Cami imamı ve cemaat, savcılığa verdikleri savunmalarında bu konuda herhangi bir şekilde sorumlu tutulmalarına şiddetle itiraz etmişler, bu olayın kendi dualarından dolayı meydana gelmiş olabileceği iddiasını da kabul etmemişler.
Gerekli tüm belgeler tamamlanıp mahkeme günü geldiğinde hakim dosyayı dikkatle incelemiş ve taraflara dönüp:
“Bu konuda nasıl bir hüküm verebileceğimi bilmiyorum, ancak dosyadaki tutanaklara bakarsak ortada tuhaf bir durum var. Taraflardan birisi duanın gücüne inanan bir genelev sahibi, diğeri ise duanın gücüne kesinlikle inanmayan bir imam ve cemaat!”
...
Gülüyorsunuz, ama yıllarca bu şehirde niye bir genelev yok diye zırvalayanlar siyaset yaptı. Başörtülülerin devlette ne işi var, gitsinler başka kapıya diyenler köylerde, kahvelerde, cami önlerinde cemaate ‘oyunuza talibiz’ dediler...

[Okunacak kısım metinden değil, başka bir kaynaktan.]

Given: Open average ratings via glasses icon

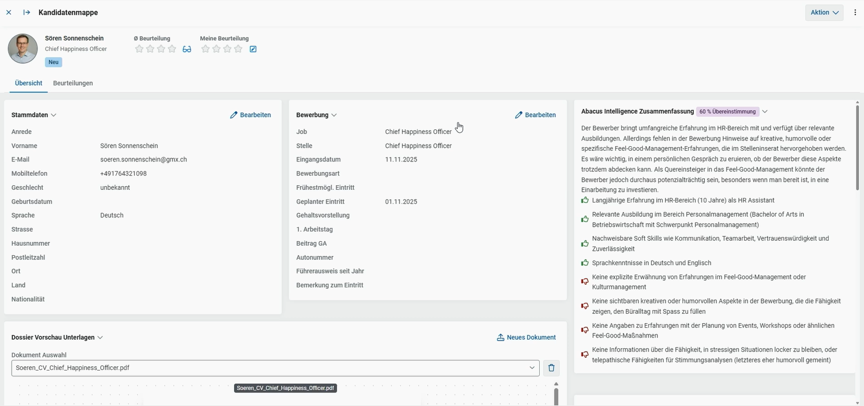Looking at the screenshot, I should (187, 49).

Abdest almayı bilmediği halde cenaze namazlarını kaçırmayan vekiller seçtik, ardından da, “Ya Rabbi yardım et bize” diye dualar…
Ağzımızla Allah’tan yardım istedik, oylarımızla bizimle alay edenleri seçtik. Sonra da dualarımız niye kabul olmuyor diye birbirimize baktık…

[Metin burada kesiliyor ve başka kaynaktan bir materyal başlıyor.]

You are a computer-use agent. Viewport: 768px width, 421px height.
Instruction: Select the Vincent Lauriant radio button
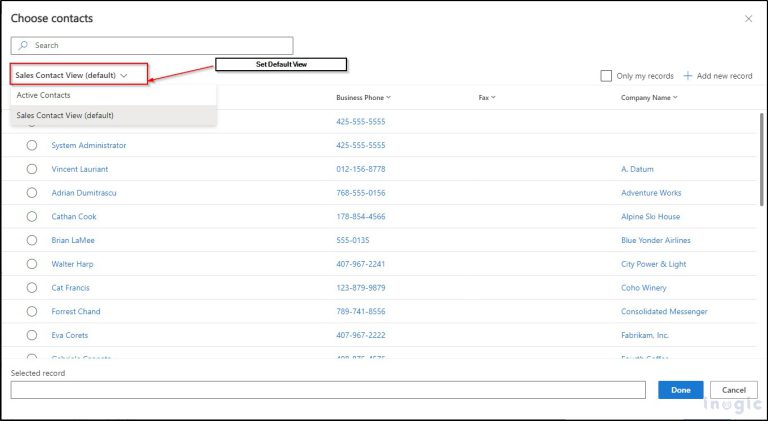32,169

Oysa dua, başımız sıkışınca Allah’tan bişeyler isteyivermek değil, bilakis istenilen şeyin gereğini yapmaktır. Ardından da Allah’tan karşılığını beklemek…
…
Bundan böyle Pazartesi günleri sizlerle birlikte olacağız nasip olursa; Memleket’ten mektup var köşemizle…
Memleket’ten mektuplar alacağız ve birlikte okuyacağız. Kimi zaman kızıp kimi zaman sevineceğiz. Bazen sizden de gelecek, ama ilk mektup bizden…
...
Değerli okurlar,
Geçtiğimiz ay “Goca Gonya gazeteye sığar mı?” diyerek başlattığımız abone kampanyasını bu hafta bitiriyoruz. Adnan Özkafa abimin yıllarını vererek bir araya getirdiği eşsiz eser Gonya Kitabı, eline alan herkes tarafından beğenildi... Sağ olun, var olun, maksadımız hâsıl oldu; bu kampanya ile Memleket’e yüzlerce yeni abone geldi. Artık şehrin en çok satan gazetesiyiz. Web sitemizden sonra şimdi gazetemiz de birincilik unvanını aldı.

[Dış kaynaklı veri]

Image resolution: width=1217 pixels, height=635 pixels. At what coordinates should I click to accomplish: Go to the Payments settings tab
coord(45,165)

Bildiğiniz gibi www.memleket.com.tr sitemiz zaten üç yıldır Konya’nın açık ara birinci sitesiydi. Günlük 100 binden fazla hitiyle sadece Konya’nın değil, bölgenin de önemli haber kaynaklarından birisi olan sitemiz, fark etmişsinizdir bir taraftan yenileniyor; yakında yeni özellikleriyle de hizmetinizde olacak.
Birkaç gün sonra 39. sayısı çıkacak Memleket DERGİ ise alanında tek olmaya devam ediyor…
Geçen hafta tüm bu iyi haberlere bir yenisi daha eklendi. Memleket, MÜSİAD tarafından yılın gazetesi seçildi. Gazetemiz adına ödülü bizzat ben aldım. İlgililere buradan teşekkür ederim...
Gördüğünüz gibi emeklerimiz boşa gitmiyor, kısa zamanda karşılık buluyor...
Geçtiğimiz yıllarda da kalite ödülleri, en iyi sayfa, en iyi spor sayfası ödülleri almıştık...
Sizin için en iyiyi yapmaya çalışıyor, karşılığını da alıyoruz. Sizlerle geldik bugünlere; ne kadar teşekkür etsek azdır sizlere.